The United States is seeking ways to change a new law covering the nuclear power industry in India so that U.S. nuclear suppliers would not be liable in the event of an accident in that country.
The Indian parliament overwhelmingly approved legislation in August that will open the country's $150-billion nuclear power market to foreign investors. The legislation, however, extends liability to suppliers of nuclear reactors - not just to power plant operators - as is common in most countries.
The U.S. State Department said this week it is looking "to the Indian government to see what changes can be made" to the law. Prime Minister Manmohan Singh, though, said the law passed with near unanimity and cannot now be changed.
The passage of the law is an outgrowth of the 2005 U.S.-Indian civil nuclear agreement that ended an international moratorium on nuclear trade with India that had been in place since India's first atomic-weapons tests in 1974.
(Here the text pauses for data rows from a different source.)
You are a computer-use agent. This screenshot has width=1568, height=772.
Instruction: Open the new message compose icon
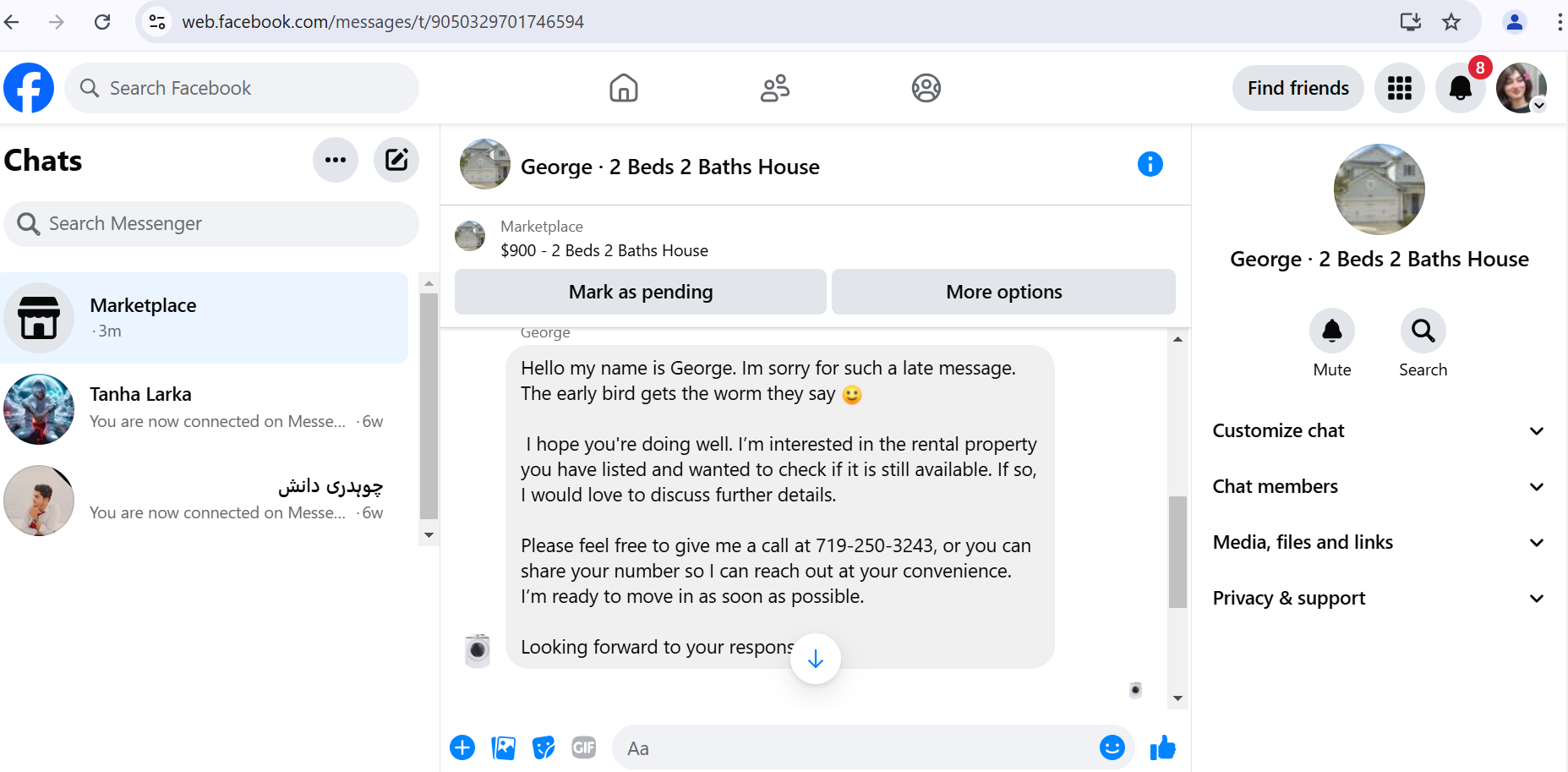click(x=396, y=160)
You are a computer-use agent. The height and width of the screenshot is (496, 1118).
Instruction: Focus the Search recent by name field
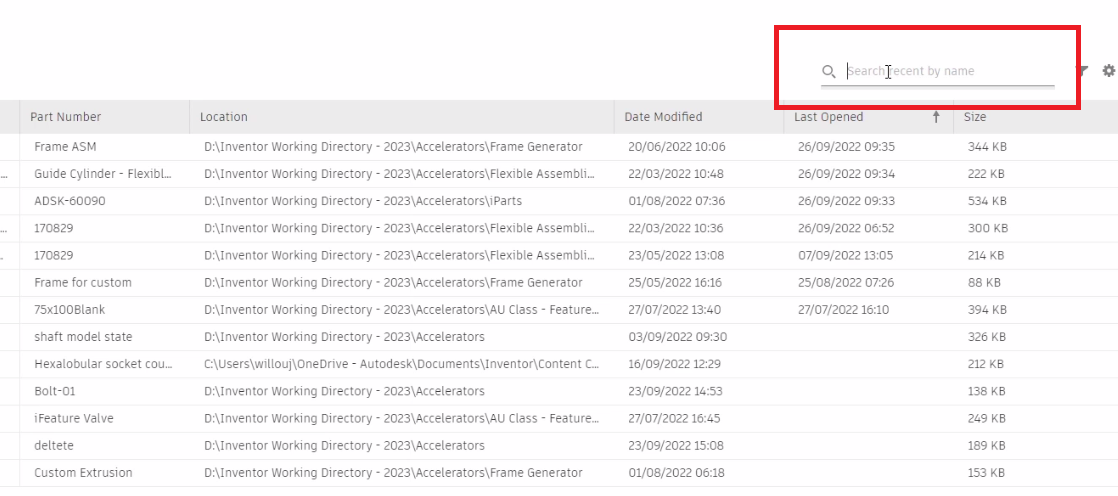coord(950,71)
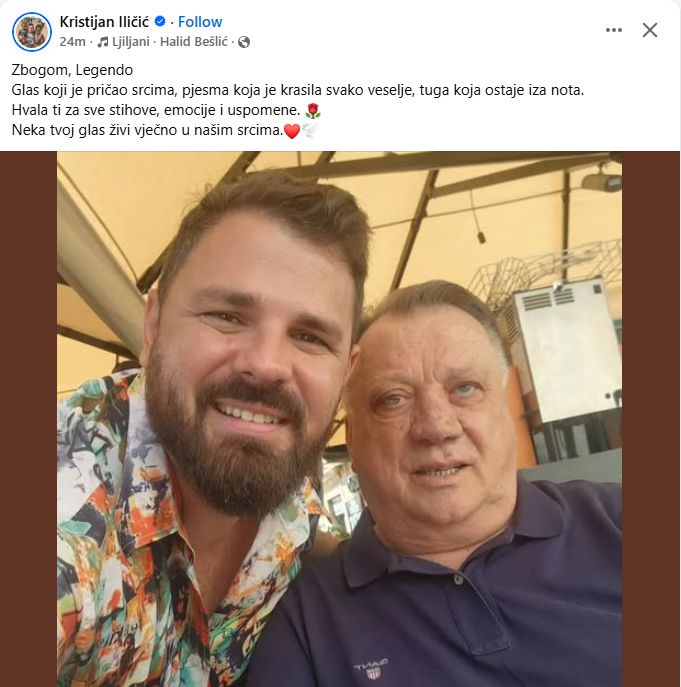This screenshot has width=681, height=687.
Task: Click the rose emoji in the post
Action: click(x=312, y=110)
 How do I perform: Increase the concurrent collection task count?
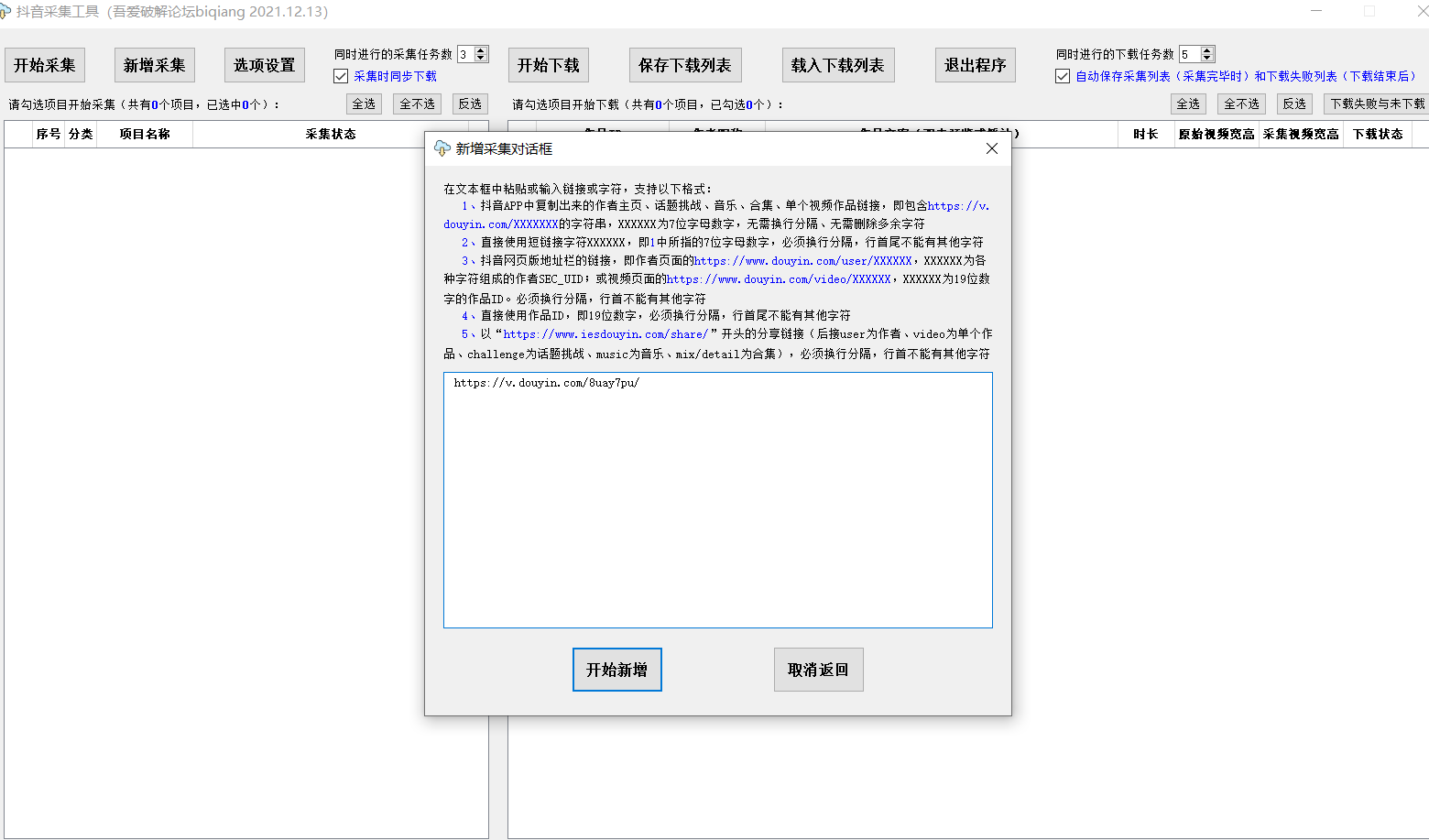[482, 50]
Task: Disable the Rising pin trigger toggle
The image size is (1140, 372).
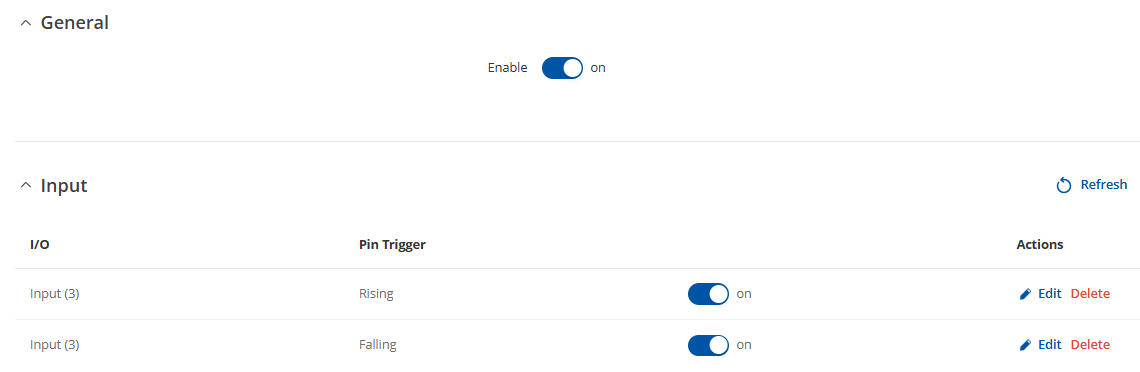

India sought to pass the law in advance of U.S. President Barack Obama's planned visit to India in November.
Opening the Indian nuclear market could provide new business for such U.S. firms as General Electric Co. and Westinghouse Electric Co.
But if the liability issue is not resolved, the Wall Street Journal says the U.S. firms would be at a disadvantage to state-controlled Russian and French nuclear-equipment companies because their governments provide them with some liability protection.
The newspaper says the issue could be sidestepped several ways: by a separate U.S. government agreement with the Indian government, by India ignoring the liability provision in the law, or by a separate signing agreement between India's only nuclear operator and any U.S. suppliers.
India's main opposition political party, the Bharatiya Janata Party, however, said there should not be any dilution of the law. A party spokesman said "the rules should be loaded in favor of the victim and not the supplier."